If you want to combine a ``like'' string comparison that uses wildcards
with a parameter value you need to concatenate the parameter with the
wildcard characters. Here's an example. Let's say you want to run a report
that only displays records where the ``name'' column starts with a
user-selected prefix string. You would create a parameter called "Start of
Name" that will be used to ask the user to enter the start of the name.
Next you use the Select Records dialog to set the SQL WHERE clause to
upper(table.name) like upper({?Start of Name} || '%')
The characters ``||'' are the string concatenation operator, at least for
Oracle and PostgreSQL. The string '%' is the wildcard character that we
are appending to the end of the user's string. To search for the user's
string anywhere in the name column, add wildcards to the beginning and the
end, like this:
upper(table.name) like upper('%' || {?Start of Name} || '%')
Joining Tables
When two or more tables appear in your report, you probably want to join
them together by one or more common columns. To do so, use the Visual Table Linker dialog.
Startup Script
The startup script runs at the beginning of the report, before any data is
read. The script is Ruby, not SQL. Edit the startup script by selecting
Startup Script from the
Report menu. Any Ruby variables you set in this script
are available to all of the rest of your formulas.
For more information about Ruby, see Ruby.
Page Breaks
Each section can force a page break before it outputs data. To turn a
section's page break on or off, open its popup menu and select
New Page Before. The menu item will be checked
when this feature is on and unchecked when it is off.
Database Name Case Sensitivity
Some databases support case-sensitive names. In those database, the column
named ``mycol'' is different from the column named ``MyCol''.
Unfortunately, the programs that access databases such as JDBC drivers and
command-line tools like PostgreSQL's psql often confuse the issue by
changing all names to lower case or upper case internally before sending
the query to the database. When you type ``select MyCol from MyTable'' it
sends ``select mycol from my table'' to the database.
If your database was created using names with only lower case (or upper
case) letters, you may not see any problem. Your queries always work
because no matter what case you use, the names are converted to all lower
case (or upper case) and everything is fine.
In order to access a column named ``MyCol'' using a tool that converts the
names, you have to quote the mixed-case names. For example, the query
``select MyCol from MyTable'' must be entered as
select "MyCol" from "MyTable"

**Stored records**
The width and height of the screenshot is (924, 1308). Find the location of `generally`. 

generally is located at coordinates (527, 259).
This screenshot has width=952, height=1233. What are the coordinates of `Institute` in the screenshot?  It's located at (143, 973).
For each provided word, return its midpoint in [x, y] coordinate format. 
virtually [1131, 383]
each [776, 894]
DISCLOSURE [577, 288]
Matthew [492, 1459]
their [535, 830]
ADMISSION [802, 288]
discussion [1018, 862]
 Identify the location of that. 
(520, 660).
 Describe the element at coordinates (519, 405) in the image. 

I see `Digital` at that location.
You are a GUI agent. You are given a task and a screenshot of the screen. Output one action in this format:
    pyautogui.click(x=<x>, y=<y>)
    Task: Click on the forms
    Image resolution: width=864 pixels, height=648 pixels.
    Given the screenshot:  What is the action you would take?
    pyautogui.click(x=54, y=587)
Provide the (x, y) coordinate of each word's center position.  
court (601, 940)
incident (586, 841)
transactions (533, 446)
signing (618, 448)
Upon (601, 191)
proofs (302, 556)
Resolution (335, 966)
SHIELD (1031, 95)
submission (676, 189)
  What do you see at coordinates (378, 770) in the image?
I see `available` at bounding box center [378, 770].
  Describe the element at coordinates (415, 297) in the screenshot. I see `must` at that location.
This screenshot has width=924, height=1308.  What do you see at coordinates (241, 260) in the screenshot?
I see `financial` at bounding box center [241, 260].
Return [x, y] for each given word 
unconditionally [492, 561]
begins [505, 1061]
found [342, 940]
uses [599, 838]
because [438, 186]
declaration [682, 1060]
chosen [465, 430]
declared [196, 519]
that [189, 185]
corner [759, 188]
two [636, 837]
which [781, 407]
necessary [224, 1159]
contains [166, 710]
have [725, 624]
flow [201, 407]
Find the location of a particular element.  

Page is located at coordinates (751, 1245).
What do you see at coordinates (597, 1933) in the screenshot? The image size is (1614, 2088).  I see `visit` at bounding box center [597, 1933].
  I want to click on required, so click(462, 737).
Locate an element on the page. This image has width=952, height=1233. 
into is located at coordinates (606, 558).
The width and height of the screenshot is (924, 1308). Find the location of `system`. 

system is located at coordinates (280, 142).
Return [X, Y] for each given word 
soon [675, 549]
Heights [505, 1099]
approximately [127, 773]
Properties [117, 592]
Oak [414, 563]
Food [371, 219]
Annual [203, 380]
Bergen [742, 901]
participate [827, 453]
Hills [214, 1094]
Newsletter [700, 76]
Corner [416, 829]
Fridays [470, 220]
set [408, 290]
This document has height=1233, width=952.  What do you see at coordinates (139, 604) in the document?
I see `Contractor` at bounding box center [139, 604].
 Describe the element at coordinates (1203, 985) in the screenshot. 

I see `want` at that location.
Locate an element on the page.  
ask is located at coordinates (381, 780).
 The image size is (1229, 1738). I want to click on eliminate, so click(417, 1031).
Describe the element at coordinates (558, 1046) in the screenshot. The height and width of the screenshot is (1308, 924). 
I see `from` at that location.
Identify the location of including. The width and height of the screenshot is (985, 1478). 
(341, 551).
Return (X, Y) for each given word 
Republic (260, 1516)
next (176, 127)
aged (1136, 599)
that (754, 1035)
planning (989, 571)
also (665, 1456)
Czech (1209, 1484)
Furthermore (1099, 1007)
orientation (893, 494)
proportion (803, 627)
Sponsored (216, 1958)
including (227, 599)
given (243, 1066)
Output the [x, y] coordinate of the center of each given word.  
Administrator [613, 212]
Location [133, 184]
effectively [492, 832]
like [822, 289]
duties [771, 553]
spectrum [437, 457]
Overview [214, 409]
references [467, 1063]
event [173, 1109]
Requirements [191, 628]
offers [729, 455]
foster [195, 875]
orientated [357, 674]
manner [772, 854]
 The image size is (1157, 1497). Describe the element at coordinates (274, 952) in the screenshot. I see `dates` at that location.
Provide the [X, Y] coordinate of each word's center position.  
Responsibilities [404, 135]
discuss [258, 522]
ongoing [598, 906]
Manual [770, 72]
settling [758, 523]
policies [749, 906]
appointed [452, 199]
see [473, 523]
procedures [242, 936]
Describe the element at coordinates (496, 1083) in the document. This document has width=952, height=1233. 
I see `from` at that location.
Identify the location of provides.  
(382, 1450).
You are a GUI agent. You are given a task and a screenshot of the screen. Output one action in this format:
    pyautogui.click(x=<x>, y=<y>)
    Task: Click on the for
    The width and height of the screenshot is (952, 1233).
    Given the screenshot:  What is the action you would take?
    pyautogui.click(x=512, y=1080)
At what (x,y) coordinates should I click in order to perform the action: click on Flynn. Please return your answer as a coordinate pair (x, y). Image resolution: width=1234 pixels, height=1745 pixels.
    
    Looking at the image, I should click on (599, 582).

**Questions on the material**
1. Output verbatim the part of the report-design documentation from "Joining Tables" up to and including "Ruby, see Ruby.".
2. Write the next part of the report-design documentation, picking up right after its final line.
These records were taken from a separate source.

**Answers for this exercise**
1.
Joining Tables
When two or more tables appear in your report, you probably want to join
them together by one or more common columns. To do so, use the Visual Table Linker dialog.
Startup Script
The startup script runs at the beginning of the report, before any data is
read. The script is Ruby, not SQL. Edit the startup script by selecting
Startup Script from the
Report menu. Any Ruby variables you set in this script
are available to all of the rest of your formulas.
For more information about Ruby, see Ruby.

2.
The quotes go around the parts of the name that need them, not the whole
name. For example, the quotes don't go around the entire name
``MyTable.MyCol''. Instead, you would need to type
select ``MyTable''.``MyCol''
As of version 0.6.0 of DataVision, database table and column names are
case-sensitive. All table and column names are quoted if their case does
not match the case the JDBC driver uses when executing SQL queries
DataVision's internal searches for columns (for example, when loading a
report XML file) now perform case-sensitive searches. This may break
reports designed manually, especially if you used all upper-case for your
table and column names.
Using previous versions of DataVision along with many (most) JDBC drivers,
it was impossible to query a case-sensitive database. Since DataVision did
not quote table or column names (unless the name contained a space), the
JDBC driver would convert all of the names.
Use the -q command line flag to disable this new behavior. Table and
column names will not be quoted when sent to the database (unless the name
contains a space) and internal searches for columns will be
case-insensitive.
Not that if you only used the DataVision GUI to create your report, you
probably won't see any difference. The table and column names were
retrieved from the database and saved to the report XML file using the
correct case.
Any column name within curly braces is automatically quoted by DataVision
(unless you use -q), so you don't need to add the quotes. Also, if
you drag a column from the Field Picker window to another window like the
``Select Records...'' window, the column's name is surrounded by curly
braces and you don't have to add any quotes.